808/1405) excluded the Sunan from the generally accepted books; others replaced
it with either the Muwaṭṭaʾ of Imām Mālik or with the Sunan ad-Dārimī. It was
not until Ibn al-Qaisarani's formal standardization of the Sunni cannon into
six books that Ibn Majah's collection was regarded the esteem granted to the
five other books.
Biography
Abū ʻAbdillāh Muḥammad ibn Yazīd Ibn Mājah
al-Rabʻī al-Qazwīnī ( ابو عبد الله محمد بن يزيد
بن ماجه الربعي القزويني; fl. 9th century CE) commonly
known as Ibn Mājah, was a medieval scholar of hadith. He compiled the last of Sunni Islam's six
canonical hadith collections, Sunan
Ibn Mājah
Ibn Mājah was born in Qazwin, the modern-day Iranian province of Qazvin, in 824 CE/209 AH to
a family who were clients of the Rabīʻah tribe. Mājah was the nickname of his father, and not that of his
grandfather nor was it his mother's name, contrary to those claiming this.

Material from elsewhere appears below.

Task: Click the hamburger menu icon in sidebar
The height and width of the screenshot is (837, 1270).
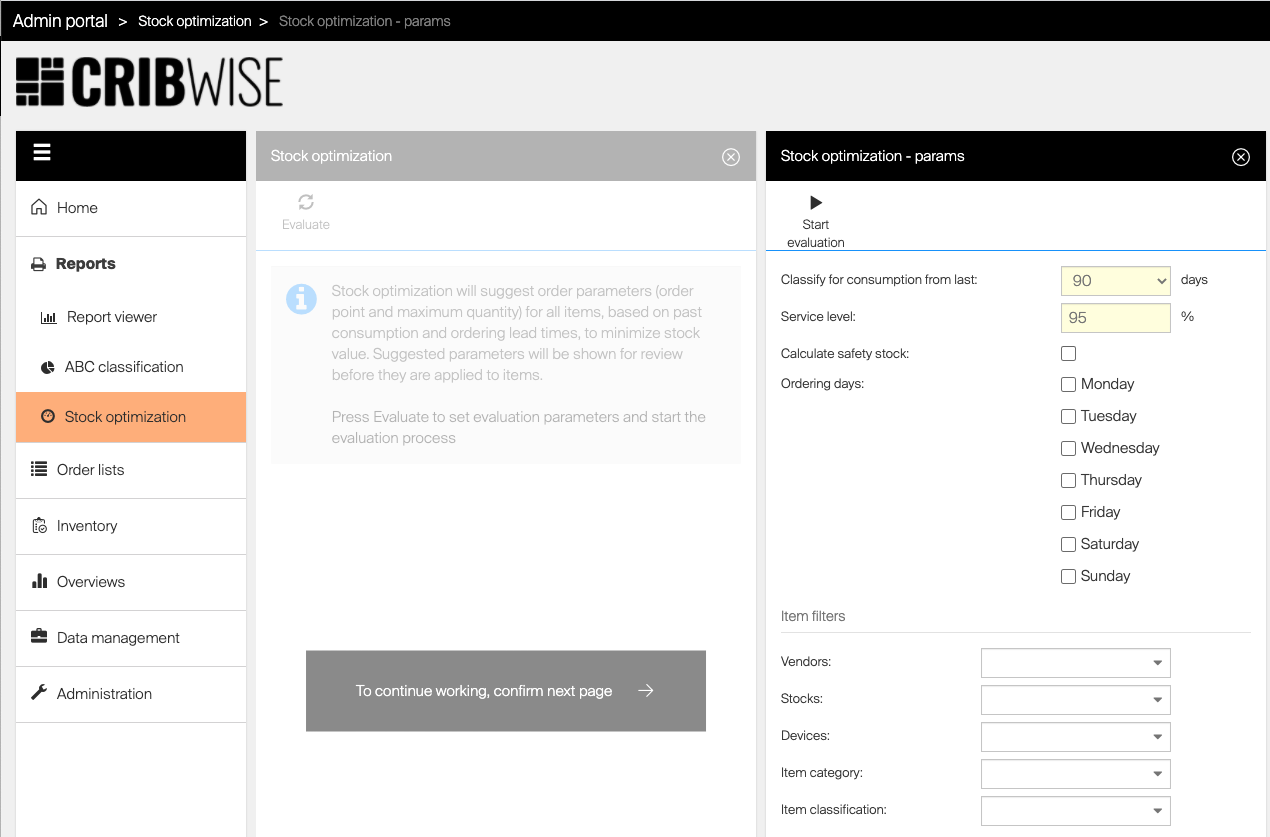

He left his hometown to travel the Islamic world visiting Iraq, Makkah, the Levant and Egypt. He studied under Abū Bakr ibn Abī
Shaybah (through whom came over a quarter of al-Sunan), Muḥammad ibn ʻAbdillāh ibn Numayr, Jubārah ibn
al-Mughallis, Ibrāhīm ibn al-Mundhir al-Ḥizāmī, ʻAbdullāh ibn Muʻāwiyah, Hishām
ibn ʻAmmār, Muḥammad ibn Rumḥ, Dāwūd ibn Rashīd and others from their era. Abū
Yaʻlā al-Khalīlī praised Ibn Mājah as "reliable (thiqah), prominent, agreed upon, a religious authority,
possessing knowledge and the capability to memorize."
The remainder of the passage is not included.